Only in very recent times have I played games that involved killing more “real” animals or human enemies, be they terrorists, thieves, or bears out for blood. For whatever strange reason, what brought about this train of thought was Skyrim (now that I’m out of my funk with the game and am making some actual, real progress). During a recent round of play in the wilds of Skyrim, which, on this day, were teeming with animals—bears, wolves, and large cats—my thoughts kept reverting to scenes from Turok: Dinosaur Hunter (1997).
Turok: Dinosaur Hunter was an early exclusive game, available only for the N64 and Windows. I couldn’t, for the life of me, tell you who Turok was or what his goal in life was beyond killing dinosaurs. I do know that there have been other Turok games since and that they are based on a comic series of the same name. DH was a 1st-person shooter with enemies that ranged from human to dinosaurs. Now I remember not having any problems in the “let’s kill a dinosaur” realm.

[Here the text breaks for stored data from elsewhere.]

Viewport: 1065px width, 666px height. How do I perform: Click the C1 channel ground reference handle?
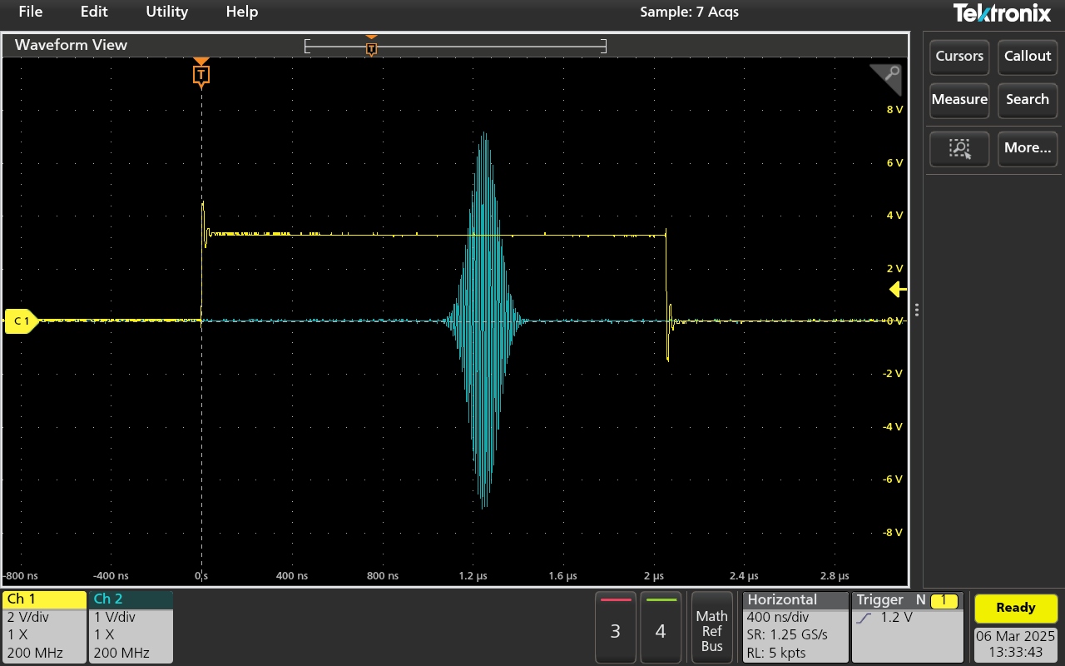[21, 321]

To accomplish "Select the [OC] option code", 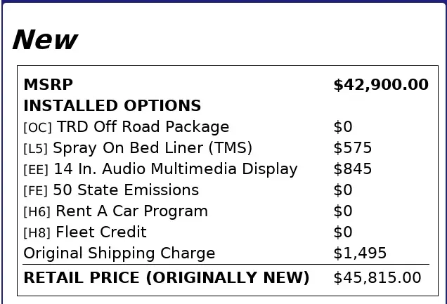I will [x=38, y=128].
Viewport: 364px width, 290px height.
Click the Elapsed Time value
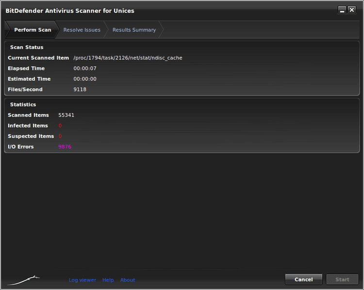pos(85,69)
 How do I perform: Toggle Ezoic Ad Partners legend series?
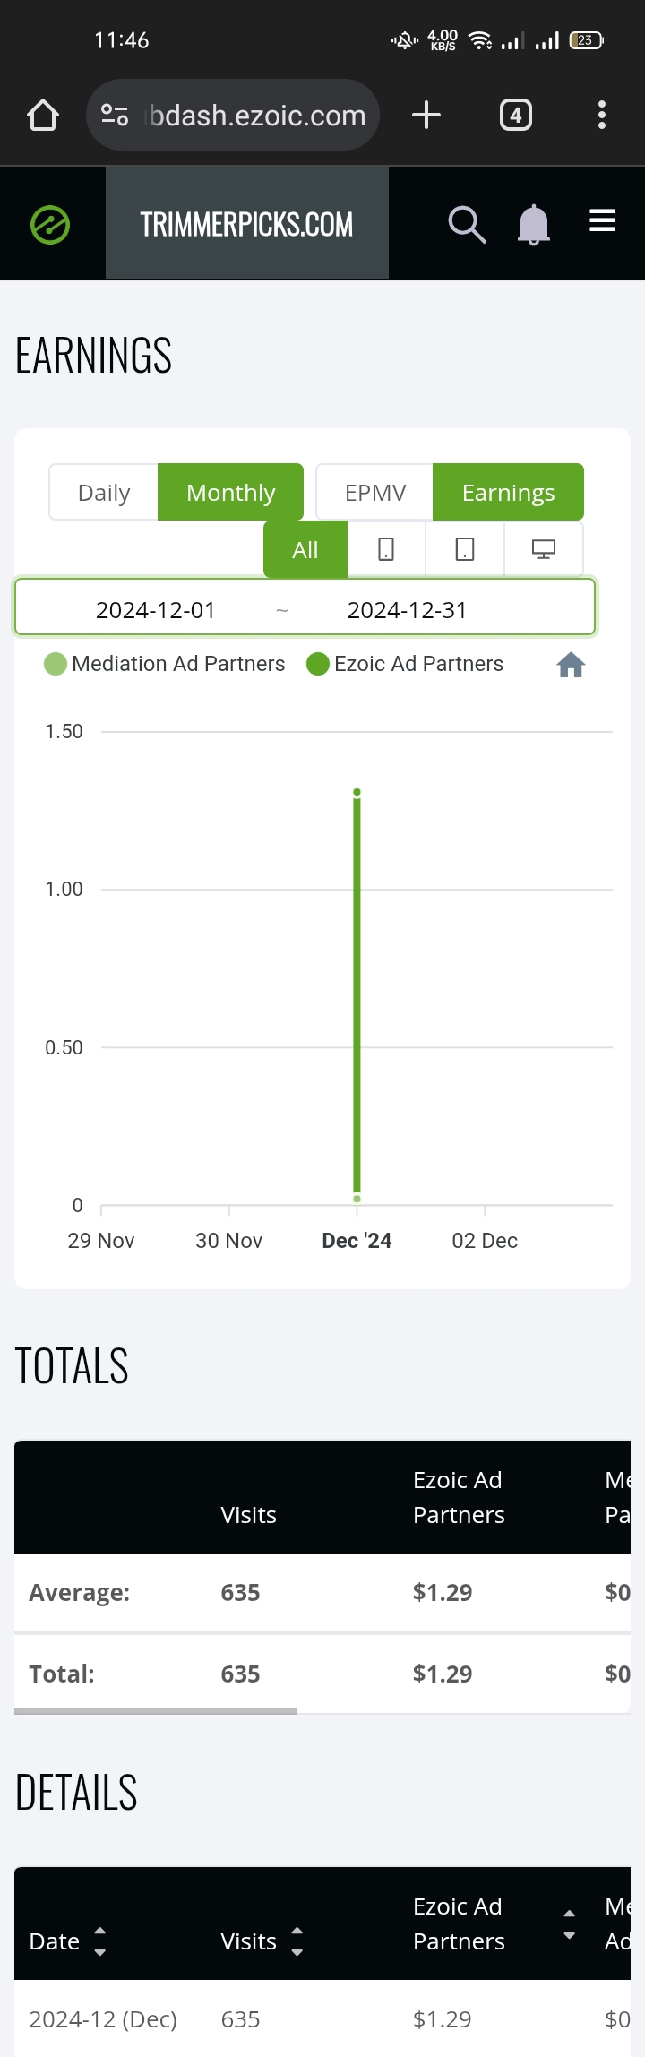(x=405, y=664)
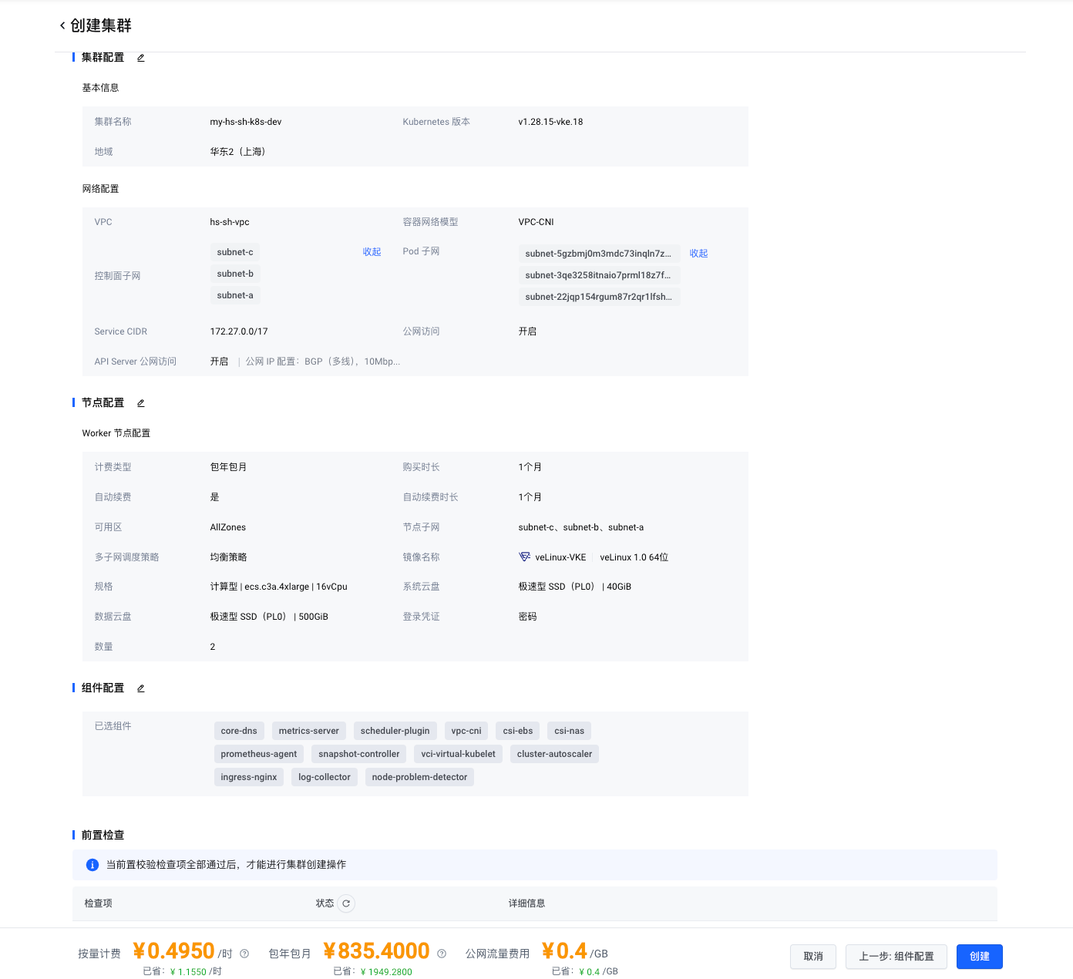Open help tooltip next to 包年包月 price
The height and width of the screenshot is (979, 1073).
pyautogui.click(x=442, y=954)
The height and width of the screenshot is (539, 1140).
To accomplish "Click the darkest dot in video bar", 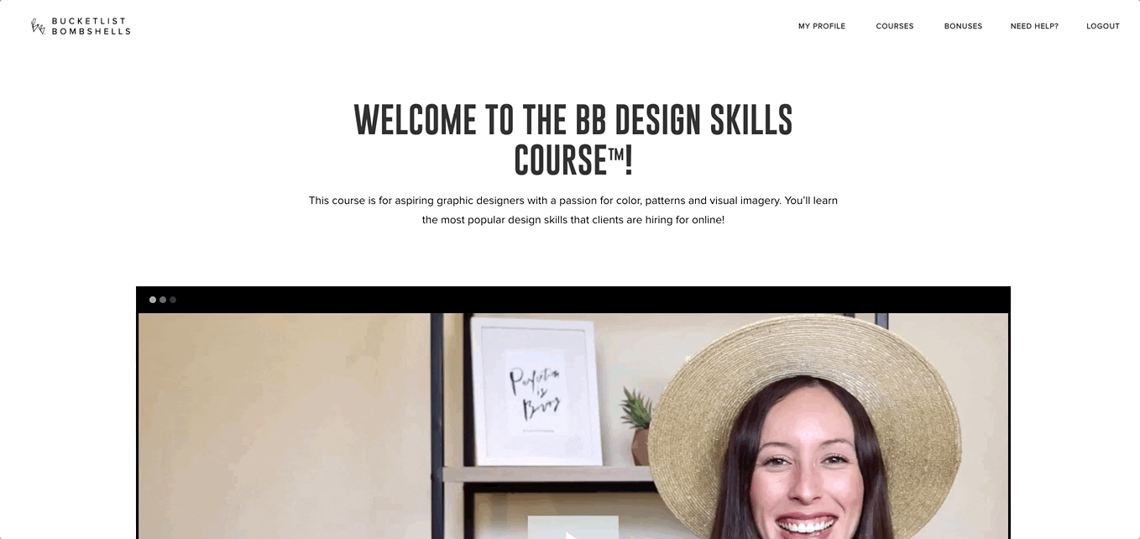I will [173, 300].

I had seen the Jurassic Park movies, so I knew that they were nothing but menaces to society (and they didn’t drink their juice in the hood. Wha…?). 1st person ickiness aside, I actually found Turok’s targeting system to be pretty decent — better than what I remember of DOOM, and that was on a computer.
But then, during one round happy-go-lucky hunting, something happened that I didn’t expect…
I killed a deer.
And I got points for it.
Now, it had been awhile since I’d played a game for points. (Pac Man? Galaga? Street Fighter?) I didn’t play Mario to get the most coins and I have no idea what scores I racked up in Super Metroid. I played because games were fun. And Turok was moderately fun, until that deer and those points. As I continued playing, I found that indeed, Turok awarded players points for killing non-enemies, animals that were just minding their own businesses amongst the dinosaurs.
Not cool, Turok. Not cool.
And here I am, some 15 years later still bother by that and still harboring the memories. I don’t want to get all preachy up in here – I don’t care (much) if you hunt in real life or in video games – that’s your business. In Turok, I couldn’t fathom the “let’s give points for killing non-violent animals” conversation amongst the game’s developers. It seemed so needless and ruthless and mean. I’ll argue that games that reward players for killing innocent characters are ten times as worse as games that don’t, no matter the levels of violence they already contain. I never got an achievement in GTA IV for accidentally killing the most pedestrians (was there one?), and nobody in Fable or Dragon Age: Origins ever liked it when I started hacking up towns and villages.
Are there games like that today, that reward players no matter who they kill?
Maybe I’ve played some without even knowing it.
~~steps off soapbox that she didn’t even realize was there~~
I played through Turok: Dinosuar Hunter, but the experience was marred mainly because I went out of my way to not accidentally shoot animals that weren’t attacking me. Yes, yes, there were a few unnecessary casualties, and each one bothered me. Call me an oversensitive loon, but that’s just how it was. If they had called the game Turok: Hunter of ALL Animals Whether You Like It Or Not, then maybe I’d have a different story to tell. Or probably, none at all.